Parece que es en la política a largo plazo, en la actividad del día a día, donde UP debería crecer, campo que aún tiene pendiente explorar. Se puede decir que los partidos que la conforman llevan inmersos, o bien en procesos internos o bien en la pura estrategia electoral, desde las elecciones europeas. Y así es difícil realizar acciones percibidas por la ciudadanía más allá del ya vaporoso concepto de la ilusión en la victoria.
La encrucijada es qué tipo de política se va a desarrollar a partir de ahora. Una parece clara, porque ya ha sido llevada a cabo: la creación de narrativas artificiales enunciadas por expertos que penetren el imaginario colectivo, dando pie a un movimiento nacional popular que se organice, más que en torno a un partido, a una especie de laboratorio de ideas que puede variar en máquina agitativa o parlamentario-electoral, dependiendo de las aperturas que brinde la contingencia de lo posible.

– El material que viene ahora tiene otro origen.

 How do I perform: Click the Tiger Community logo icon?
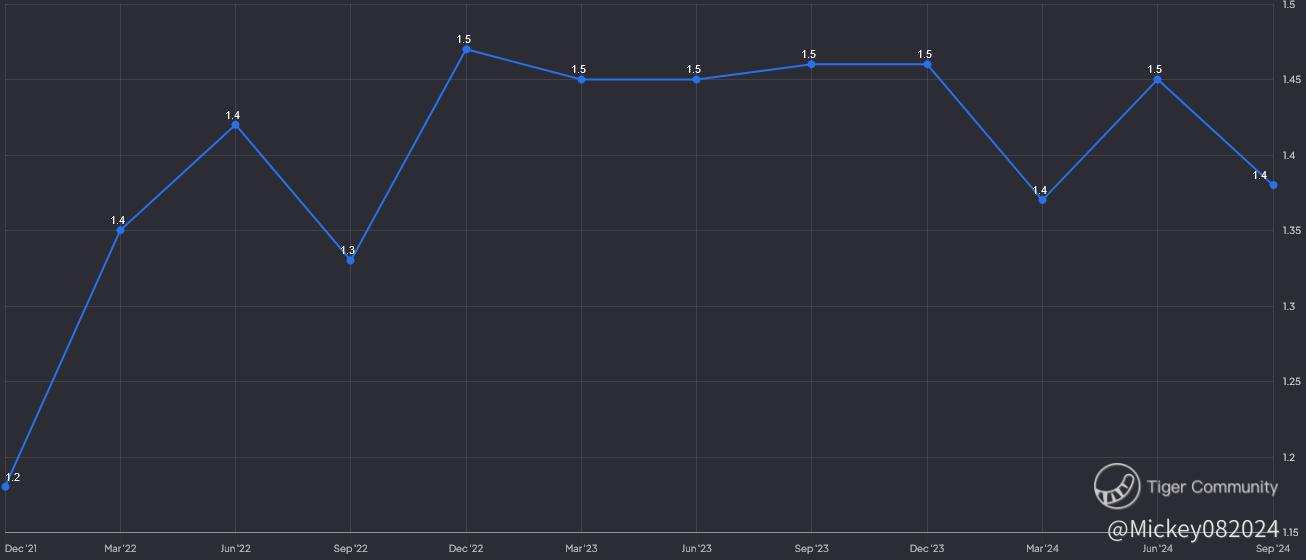coord(1117,487)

Centrismo táctico, evitación del conflicto y gusto por lo democrático como procedimiento.
La otra opción permanece inédita, sería la de la construcción de una convergencia más allá de lo electoral, en el sentido de entender la unidad popular como el desplazamiento de lo político, o más bien su visualización, a todas las facetas de la sociedad, a todos los lugares y a todos los tiempos, sumando a la mera actividad parlamentaria el concepto de política de calle y cotidiana. Una que vuelva a situar lo material por encima de lo narrativo, convirtiendo al discurso en una herramienta de la acción y no en un ente escindido. Una que dé al trabajo la importancia perdida, asumiendo que si bien hay multitud de nuevas formas productivas esto no significa que el concepto de clase ni los conflictos laborales desaparezcan. Una que asegure que la democracia también es separar la política de sus centros de poder y le dé el espacio debido al gran olvidado: el mundo rural. Una que entienda la identidad ni como un juego de banderas ni como unas máscaras intercambiables, sino como el reflejo de situaciones ya dadas, como la forma de luchar contra la liquidez impuesta: cuando hay hambre de seguridades la ultraderecha tiene nación excluyente que ofrecer. Una que apueste por la cultura no como un amable acompañamiento, sino como la herramienta para construir una arquitectura civilizatoria que amplíe los marcos de lo posible. Una que asuma que el conflicto es el ineludible compañero del cambio. Una que entienda lo institucional como un medio, no como un fin. Una que fomente la horizontalidad no como una serie de procedimientos más o menos acertados, sino como la entrega de la llama allá donde se necesite.
La tarea es titánica, pero lo otro es languidecer entre el sopor de lo diario, la letra muerta de las enmiendas en el hemiciclo, las luchas atomizadas, las opiniones en las tertulias, las ocurrencias en las redes sociales y la indignación de suflé ante los escándalos. Yo eso ya lo conozco, de hecho es lo único que he conocido en mi vida. Y ya va siendo hora de cambiarlo.